ShenZhen Hao Qi Core Technology Introduction: Storage and Computing Integrated AI Chip
Smart life, smart city, and slowly we will enter the era of the Internet of Things, and massive amounts of data will swarm. In particular, various application terminals and edge sides need to process more and more data, and put forward higher and higher requirements for processor stability and power consumption. In this way, the shortcomings of traditional computing systems and architectures It seems to be more and more prominent, which makes the integration and development of computing + storage + AI a major direction.
At present, whether it is a PC or a supercomputing, the processor and the memory chip are separated. This is the computing architecture established by von Neumann more than 50 years ago. With the development of technology, the architectural bottleneck of the separation of storage and computing becomes more and more obvious.
The general chip design idea is to add a large number of parallel computing units. In the traditional computing architecture, storage has always been a limited and scarce resource. With the increase of computing units, the bandwidth and size of the memory that can be used by each unit will gradually decrease. With the advent of the era of artificial intelligence, this contradiction has become more and more prominent. In many AI inference operations, more than 90% of computing resources are consumed in the process of data transfer. The bandwidth from inside the chip to the outside, and the on-chip buffer space limit the efficiency of the operation. Therefore, in the industry and academia, more and more people believe that the integration of storage and computing is the future trend, which can well solve the "storage wall" problem.
The memory-computing integrated AI chip based on the NOR flash memory architecture can directly perform full-precision matrix convolution operations (multiplication and addition operations) in the storage unit by using the analog characteristics of NOR Flash. It avoids the bottleneck of data transmission back and forth between ALU and memory, thus greatly reducing power consumption and improving computing efficiency. Its Flash storage unit can store the weight parameters of the neural network, and can also complete the multiplication and addition operations related to the weights, so that the multiplication and addition operations and storage are integrated into a Flash unit. For example, 1 million Flash cells can store 1 million weight parameters, and can also perform 1 million multiplication and addition operations in parallel. Compared with the traditional Von Neumann architecture deep learning chip, this kind of computing efficiency is very high, and the cost is low, because DRAM, SRAM and on-chip parallel computing units are omitted, thus simplifying the system design.
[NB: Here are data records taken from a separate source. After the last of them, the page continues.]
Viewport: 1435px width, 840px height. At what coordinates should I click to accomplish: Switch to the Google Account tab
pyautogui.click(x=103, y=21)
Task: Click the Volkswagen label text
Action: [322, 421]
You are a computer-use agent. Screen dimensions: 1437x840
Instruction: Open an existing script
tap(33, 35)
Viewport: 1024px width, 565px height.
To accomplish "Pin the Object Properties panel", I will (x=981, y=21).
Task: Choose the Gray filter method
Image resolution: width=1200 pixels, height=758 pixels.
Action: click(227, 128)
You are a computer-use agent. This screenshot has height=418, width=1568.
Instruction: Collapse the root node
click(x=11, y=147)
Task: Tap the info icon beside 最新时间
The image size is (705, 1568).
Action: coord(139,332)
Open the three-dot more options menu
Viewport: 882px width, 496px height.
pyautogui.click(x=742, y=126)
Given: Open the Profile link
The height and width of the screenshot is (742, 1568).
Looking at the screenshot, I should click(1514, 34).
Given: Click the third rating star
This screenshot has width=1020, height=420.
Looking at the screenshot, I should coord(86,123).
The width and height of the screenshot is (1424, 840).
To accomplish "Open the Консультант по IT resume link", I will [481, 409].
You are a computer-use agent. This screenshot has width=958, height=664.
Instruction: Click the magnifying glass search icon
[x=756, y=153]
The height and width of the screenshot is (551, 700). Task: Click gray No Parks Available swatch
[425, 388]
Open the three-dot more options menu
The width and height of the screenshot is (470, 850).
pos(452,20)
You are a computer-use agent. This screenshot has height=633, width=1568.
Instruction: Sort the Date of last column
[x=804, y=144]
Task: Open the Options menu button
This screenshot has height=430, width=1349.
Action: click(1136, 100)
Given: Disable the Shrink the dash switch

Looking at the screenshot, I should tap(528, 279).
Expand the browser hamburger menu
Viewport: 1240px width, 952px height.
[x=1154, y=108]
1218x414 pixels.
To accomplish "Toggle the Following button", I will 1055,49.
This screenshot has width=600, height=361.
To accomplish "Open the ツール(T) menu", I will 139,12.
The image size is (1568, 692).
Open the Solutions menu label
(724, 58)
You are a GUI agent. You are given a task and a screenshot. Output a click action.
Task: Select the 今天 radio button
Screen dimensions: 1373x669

At present, the main application field of this AI chip based on NOR flash memory architecture is the applications that are sensitive to cost and computing efficiency (especially power consumption), such as low power consumption on the edge side, low-cost speech recognition, etc. . With the development of artificial intelligence and the Internet of Things, it can also expand more application scenarios.
ShenZhen Hao Qi Core Technology believes that in the development of storage and computing integrated AI chips, in addition to storage and computing technology itself, the follow-up of industry-related interface standards is particularly important, especially for new storage-based applications. It is also necessary to continuously improve the construction of the ecosystem in order for the entire industry to develop.